Start with reviewing concepts such as conditional probability and conditional expectation. You can think of conditioning as of subsetting. The conditional mean for age given that the person is a female would mean just calculating the average age of all the females. In the case of "conditional mean of the price data given yesterday's price," we are talking about conditional distribution, i.e. a function that maps any possible value of yesterday's price to the expected value of the next day's price. In SQL pseudocode this basically means
WITH price_data AS (
SELECT
p.price AS prev_day_price,
n.price AS next_day_price
FROM prices AS p
LEFT JOIN prices AS n
ON p.date = (n.date - 1 DAY)
)
SELECT
prev_day_price,
AVG(next_day_price) AS conditional_mean
FROM price_data
GROUP BY prev_day_price
The same would apply to conditional quantiles or other statistics.
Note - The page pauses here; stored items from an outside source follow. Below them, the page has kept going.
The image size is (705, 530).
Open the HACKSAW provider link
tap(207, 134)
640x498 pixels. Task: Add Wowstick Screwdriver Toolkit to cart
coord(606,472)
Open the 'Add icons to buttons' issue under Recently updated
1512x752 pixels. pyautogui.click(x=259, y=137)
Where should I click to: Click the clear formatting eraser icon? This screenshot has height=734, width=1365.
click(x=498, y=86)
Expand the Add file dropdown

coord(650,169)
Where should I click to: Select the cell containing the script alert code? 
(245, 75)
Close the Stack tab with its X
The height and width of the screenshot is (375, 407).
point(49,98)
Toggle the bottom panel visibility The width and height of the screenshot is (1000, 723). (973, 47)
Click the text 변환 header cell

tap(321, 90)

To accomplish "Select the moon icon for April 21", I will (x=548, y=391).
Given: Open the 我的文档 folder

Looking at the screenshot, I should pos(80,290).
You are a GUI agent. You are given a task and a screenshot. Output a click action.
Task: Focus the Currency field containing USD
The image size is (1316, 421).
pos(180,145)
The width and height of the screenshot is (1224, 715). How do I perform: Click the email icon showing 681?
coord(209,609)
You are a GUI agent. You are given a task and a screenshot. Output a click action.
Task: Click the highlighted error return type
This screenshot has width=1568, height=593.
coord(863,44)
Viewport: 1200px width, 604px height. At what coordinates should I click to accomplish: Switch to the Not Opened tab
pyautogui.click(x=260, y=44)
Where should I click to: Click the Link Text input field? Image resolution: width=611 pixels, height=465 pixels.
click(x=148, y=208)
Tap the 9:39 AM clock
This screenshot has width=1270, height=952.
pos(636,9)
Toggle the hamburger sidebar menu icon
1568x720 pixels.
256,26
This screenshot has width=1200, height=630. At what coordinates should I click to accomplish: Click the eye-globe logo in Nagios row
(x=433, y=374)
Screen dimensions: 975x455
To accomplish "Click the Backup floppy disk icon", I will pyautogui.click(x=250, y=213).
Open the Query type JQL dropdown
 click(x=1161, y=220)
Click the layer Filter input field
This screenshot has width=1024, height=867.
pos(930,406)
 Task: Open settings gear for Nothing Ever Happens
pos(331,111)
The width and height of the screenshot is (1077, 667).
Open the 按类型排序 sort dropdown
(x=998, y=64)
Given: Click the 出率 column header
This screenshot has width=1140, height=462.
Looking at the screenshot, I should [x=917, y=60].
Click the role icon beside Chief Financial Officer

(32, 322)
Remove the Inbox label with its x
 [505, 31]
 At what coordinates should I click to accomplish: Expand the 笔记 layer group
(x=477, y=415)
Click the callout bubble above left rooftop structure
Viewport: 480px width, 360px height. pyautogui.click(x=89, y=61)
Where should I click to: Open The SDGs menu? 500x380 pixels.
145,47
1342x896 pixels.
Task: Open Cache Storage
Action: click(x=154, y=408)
In practice though, it may be hard to calculate directly from the data because you would need to observe enough next_day_price
data for each of the levels of prev_day_price
, it also would be problematic if you are conditioning on a continuous variable that has an infinite number of possible levels. To solve this, we usually use statistical models: linear regression to calculate the conditional mean and quantile regression to calculate conditional quantiles.
If those contents are still unclear, I'd recommend that you consult with an introductory probability and statistics handbook or a course because it might be hard to understand without understanding many related concepts.